**PROBLEM REQUIREMENTS**
Retype each entry below exactly as it stands.

**ENTRIES SHOWN**
§ §
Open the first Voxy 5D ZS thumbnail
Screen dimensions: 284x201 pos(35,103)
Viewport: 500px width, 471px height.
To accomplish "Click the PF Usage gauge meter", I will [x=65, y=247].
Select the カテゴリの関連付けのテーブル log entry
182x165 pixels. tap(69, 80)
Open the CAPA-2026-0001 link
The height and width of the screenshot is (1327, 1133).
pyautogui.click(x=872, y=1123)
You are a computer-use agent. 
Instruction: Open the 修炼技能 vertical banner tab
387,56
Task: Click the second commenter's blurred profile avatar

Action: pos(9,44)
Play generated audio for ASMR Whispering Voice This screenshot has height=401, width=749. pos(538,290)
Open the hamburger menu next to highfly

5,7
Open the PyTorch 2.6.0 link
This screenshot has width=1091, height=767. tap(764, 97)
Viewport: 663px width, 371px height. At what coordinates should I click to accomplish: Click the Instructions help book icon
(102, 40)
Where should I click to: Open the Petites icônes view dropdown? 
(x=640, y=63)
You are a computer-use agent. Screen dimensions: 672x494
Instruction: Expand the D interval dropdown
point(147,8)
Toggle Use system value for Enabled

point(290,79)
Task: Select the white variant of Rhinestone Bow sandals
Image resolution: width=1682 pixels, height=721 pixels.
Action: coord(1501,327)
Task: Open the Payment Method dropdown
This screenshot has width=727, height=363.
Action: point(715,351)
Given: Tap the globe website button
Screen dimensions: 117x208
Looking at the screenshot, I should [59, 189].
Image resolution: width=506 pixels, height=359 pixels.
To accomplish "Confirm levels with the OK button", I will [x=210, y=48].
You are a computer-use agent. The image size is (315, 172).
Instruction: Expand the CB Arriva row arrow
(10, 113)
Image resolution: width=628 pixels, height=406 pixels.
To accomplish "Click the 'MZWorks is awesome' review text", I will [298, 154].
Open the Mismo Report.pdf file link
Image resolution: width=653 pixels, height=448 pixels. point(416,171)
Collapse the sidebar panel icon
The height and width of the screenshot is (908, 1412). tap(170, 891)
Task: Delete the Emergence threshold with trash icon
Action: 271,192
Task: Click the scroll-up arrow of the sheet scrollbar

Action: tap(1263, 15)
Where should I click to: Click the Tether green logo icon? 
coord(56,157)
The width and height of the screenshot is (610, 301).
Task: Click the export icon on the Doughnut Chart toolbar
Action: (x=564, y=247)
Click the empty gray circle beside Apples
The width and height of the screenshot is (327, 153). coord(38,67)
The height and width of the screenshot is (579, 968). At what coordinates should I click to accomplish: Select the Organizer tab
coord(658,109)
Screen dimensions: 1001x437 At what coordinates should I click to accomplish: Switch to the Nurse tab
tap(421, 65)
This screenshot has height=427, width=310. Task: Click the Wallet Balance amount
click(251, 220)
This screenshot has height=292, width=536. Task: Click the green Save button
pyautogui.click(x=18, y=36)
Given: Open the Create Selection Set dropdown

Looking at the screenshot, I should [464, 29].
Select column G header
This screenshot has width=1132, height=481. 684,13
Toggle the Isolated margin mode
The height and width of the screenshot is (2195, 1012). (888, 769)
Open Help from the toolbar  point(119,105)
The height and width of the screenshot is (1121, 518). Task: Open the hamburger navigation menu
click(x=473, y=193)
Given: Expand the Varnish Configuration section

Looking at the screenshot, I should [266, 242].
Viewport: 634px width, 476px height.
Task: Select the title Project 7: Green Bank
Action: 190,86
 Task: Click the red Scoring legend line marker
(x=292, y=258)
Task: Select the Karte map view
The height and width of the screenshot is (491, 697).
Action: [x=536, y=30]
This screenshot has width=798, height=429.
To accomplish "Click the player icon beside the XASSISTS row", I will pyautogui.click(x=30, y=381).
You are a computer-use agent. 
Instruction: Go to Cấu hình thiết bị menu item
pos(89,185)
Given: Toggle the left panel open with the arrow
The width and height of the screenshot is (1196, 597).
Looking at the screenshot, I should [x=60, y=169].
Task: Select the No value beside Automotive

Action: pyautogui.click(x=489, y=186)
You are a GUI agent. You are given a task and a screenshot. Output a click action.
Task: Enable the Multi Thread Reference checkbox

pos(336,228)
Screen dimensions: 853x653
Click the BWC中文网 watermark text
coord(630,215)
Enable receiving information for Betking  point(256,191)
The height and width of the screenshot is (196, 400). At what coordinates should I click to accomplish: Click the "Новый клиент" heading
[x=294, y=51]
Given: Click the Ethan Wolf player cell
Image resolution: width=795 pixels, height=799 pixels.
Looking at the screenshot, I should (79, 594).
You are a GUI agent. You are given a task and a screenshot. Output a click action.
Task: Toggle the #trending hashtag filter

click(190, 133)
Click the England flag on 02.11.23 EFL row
§ §
**THE ANSWER**
Open the first Voxy 5D ZS thumbnail
Screen dimensions: 284x201 pos(35,103)
Viewport: 500px width, 471px height.
To accomplish "Click the PF Usage gauge meter", I will [x=65, y=247].
Select the カテゴリの関連付けのテーブル log entry
182x165 pixels. tap(69, 80)
Open the CAPA-2026-0001 link
The height and width of the screenshot is (1327, 1133).
pyautogui.click(x=872, y=1123)
You are a computer-use agent. 
Instruction: Open the 修炼技能 vertical banner tab
387,56
Task: Click the second commenter's blurred profile avatar

Action: pos(9,44)
Play generated audio for ASMR Whispering Voice This screenshot has height=401, width=749. pos(538,290)
Open the hamburger menu next to highfly

5,7
Open the PyTorch 2.6.0 link
This screenshot has width=1091, height=767. tap(764, 97)
Viewport: 663px width, 371px height. At what coordinates should I click to accomplish: Click the Instructions help book icon
(102, 40)
Where should I click to: Open the Petites icônes view dropdown? 
(x=640, y=63)
You are a computer-use agent. Screen dimensions: 672x494
Instruction: Expand the D interval dropdown
point(147,8)
Toggle Use system value for Enabled

point(290,79)
Task: Select the white variant of Rhinestone Bow sandals
Image resolution: width=1682 pixels, height=721 pixels.
Action: coord(1501,327)
Task: Open the Payment Method dropdown
This screenshot has width=727, height=363.
Action: point(715,351)
Given: Tap the globe website button
Screen dimensions: 117x208
Looking at the screenshot, I should [59, 189].
Image resolution: width=506 pixels, height=359 pixels.
To accomplish "Confirm levels with the OK button", I will [x=210, y=48].
You are a computer-use agent. The image size is (315, 172).
Instruction: Expand the CB Arriva row arrow
(10, 113)
Image resolution: width=628 pixels, height=406 pixels.
To accomplish "Click the 'MZWorks is awesome' review text", I will [298, 154].
Open the Mismo Report.pdf file link
Image resolution: width=653 pixels, height=448 pixels. point(416,171)
Collapse the sidebar panel icon
The height and width of the screenshot is (908, 1412). tap(170, 891)
Task: Delete the Emergence threshold with trash icon
Action: 271,192
Task: Click the scroll-up arrow of the sheet scrollbar

Action: tap(1263, 15)
Where should I click to: Click the Tether green logo icon? 
coord(56,157)
The width and height of the screenshot is (610, 301).
Task: Click the export icon on the Doughnut Chart toolbar
Action: (x=564, y=247)
Click the empty gray circle beside Apples
The width and height of the screenshot is (327, 153). coord(38,67)
The height and width of the screenshot is (579, 968). At what coordinates should I click to accomplish: Select the Organizer tab
coord(658,109)
Screen dimensions: 1001x437 At what coordinates should I click to accomplish: Switch to the Nurse tab
tap(421, 65)
This screenshot has height=427, width=310. Task: Click the Wallet Balance amount
click(251, 220)
This screenshot has height=292, width=536. Task: Click the green Save button
pyautogui.click(x=18, y=36)
Given: Open the Create Selection Set dropdown

Looking at the screenshot, I should [464, 29].
Select column G header
This screenshot has width=1132, height=481. 684,13
Toggle the Isolated margin mode
The height and width of the screenshot is (2195, 1012). (888, 769)
Open Help from the toolbar  point(119,105)
The height and width of the screenshot is (1121, 518). Task: Open the hamburger navigation menu
click(x=473, y=193)
Given: Expand the Varnish Configuration section

Looking at the screenshot, I should [266, 242].
Viewport: 634px width, 476px height.
Task: Select the title Project 7: Green Bank
Action: 190,86
 Task: Click the red Scoring legend line marker
(x=292, y=258)
Task: Select the Karte map view
The height and width of the screenshot is (491, 697).
Action: [x=536, y=30]
This screenshot has width=798, height=429.
To accomplish "Click the player icon beside the XASSISTS row", I will pyautogui.click(x=30, y=381).
You are a computer-use agent. 
Instruction: Go to Cấu hình thiết bị menu item
pos(89,185)
Given: Toggle the left panel open with the arrow
The width and height of the screenshot is (1196, 597).
Looking at the screenshot, I should [x=60, y=169].
Task: Select the No value beside Automotive

Action: pyautogui.click(x=489, y=186)
You are a GUI agent. You are given a task and a screenshot. Output a click action.
Task: Enable the Multi Thread Reference checkbox

pos(336,228)
Screen dimensions: 853x653
Click the BWC中文网 watermark text
coord(630,215)
Enable receiving information for Betking  point(256,191)
The height and width of the screenshot is (196, 400). At what coordinates should I click to accomplish: Click the "Новый клиент" heading
[x=294, y=51]
Given: Click the Ethan Wolf player cell
Image resolution: width=795 pixels, height=799 pixels.
Looking at the screenshot, I should (79, 594).
You are a GUI agent. You are given a task and a screenshot. Output a click action.
Task: Toggle the #trending hashtag filter

click(190, 133)
Click the England flag on 02.11.23 EFL row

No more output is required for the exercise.